_REQUIRED TASK 1_: Duplicate the entries below exactly, starting with the first entry and ending with the line containing "pyautogui.click(x=571, y=107)", including both.
::: GIVEN TEXT
# My Rotary Table Is Too Big! Is It Possible?



## Str8jacket (Nov 11, 2015)

Has this ever been said? Or is it like workshops, no such words have ever been uttered!
Looking at buying and have my eye on a good condition 400mm horizontal table and wondering if it is too big for most work or does it not matter? Opinions, thoughts or just speculation appreciated.

Thanks


----------



## johnnyc14 (Nov 11, 2015)

A 16 inch rotary table is going to weigh over 250 pounds. How big is your milling machine?


----------



## Ed ke6bnl (Nov 11, 2015)

my 12 in. Bridgeport is really too big for me


----------



## Str8jacket (Nov 11, 2015)

Its pretty big. Not sure what to compare it too. Pacific Fu1600. Got over excited when i purchased


----------



## Str8jacket (Nov 12, 2015)

Hi Ed, is the 12in too big for your machine or does it make it awkward to work around the size?


----------



## Tony Wells (Nov 12, 2015)
::::::
::: DATA ROWS
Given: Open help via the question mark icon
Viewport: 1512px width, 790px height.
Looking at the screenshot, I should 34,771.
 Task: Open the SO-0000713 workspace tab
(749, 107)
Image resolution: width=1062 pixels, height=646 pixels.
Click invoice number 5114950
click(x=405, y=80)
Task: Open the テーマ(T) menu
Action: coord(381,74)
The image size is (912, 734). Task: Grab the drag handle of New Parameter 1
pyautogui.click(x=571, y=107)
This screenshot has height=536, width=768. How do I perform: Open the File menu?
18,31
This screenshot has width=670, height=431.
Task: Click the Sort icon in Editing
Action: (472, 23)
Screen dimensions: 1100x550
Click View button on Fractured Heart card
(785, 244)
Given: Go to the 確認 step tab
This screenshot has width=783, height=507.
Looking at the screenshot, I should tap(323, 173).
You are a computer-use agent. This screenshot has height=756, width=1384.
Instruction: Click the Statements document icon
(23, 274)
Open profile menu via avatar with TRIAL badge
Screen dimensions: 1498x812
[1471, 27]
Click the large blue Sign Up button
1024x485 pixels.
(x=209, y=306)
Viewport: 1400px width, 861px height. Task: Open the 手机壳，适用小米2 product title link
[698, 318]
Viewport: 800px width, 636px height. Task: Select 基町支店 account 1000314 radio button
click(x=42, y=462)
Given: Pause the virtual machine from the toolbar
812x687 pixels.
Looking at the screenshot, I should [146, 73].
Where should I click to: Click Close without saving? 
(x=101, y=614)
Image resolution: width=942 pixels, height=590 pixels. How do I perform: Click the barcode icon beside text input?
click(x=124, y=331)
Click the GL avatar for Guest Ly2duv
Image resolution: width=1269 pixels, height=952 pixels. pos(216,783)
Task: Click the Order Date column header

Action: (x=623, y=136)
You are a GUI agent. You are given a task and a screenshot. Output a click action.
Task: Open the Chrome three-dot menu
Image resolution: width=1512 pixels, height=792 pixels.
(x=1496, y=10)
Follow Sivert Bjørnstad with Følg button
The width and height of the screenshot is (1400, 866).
::::::
_REQUIRED TASK 2_: In the rotary table thread above, copy the passage from "# My Rotary" to "ever been uttered!" exactly.

_COMPLETE ANSWER 1_:
Given: Open help via the question mark icon
Viewport: 1512px width, 790px height.
Looking at the screenshot, I should 34,771.
 Task: Open the SO-0000713 workspace tab
(749, 107)
Image resolution: width=1062 pixels, height=646 pixels.
Click invoice number 5114950
click(x=405, y=80)
Task: Open the テーマ(T) menu
Action: coord(381,74)
The image size is (912, 734). Task: Grab the drag handle of New Parameter 1
pyautogui.click(x=571, y=107)

_COMPLETE ANSWER 2_:
# My Rotary Table Is Too Big! Is It Possible?



## Str8jacket (Nov 11, 2015)

Has this ever been said? Or is it like workshops, no such words have ever been uttered!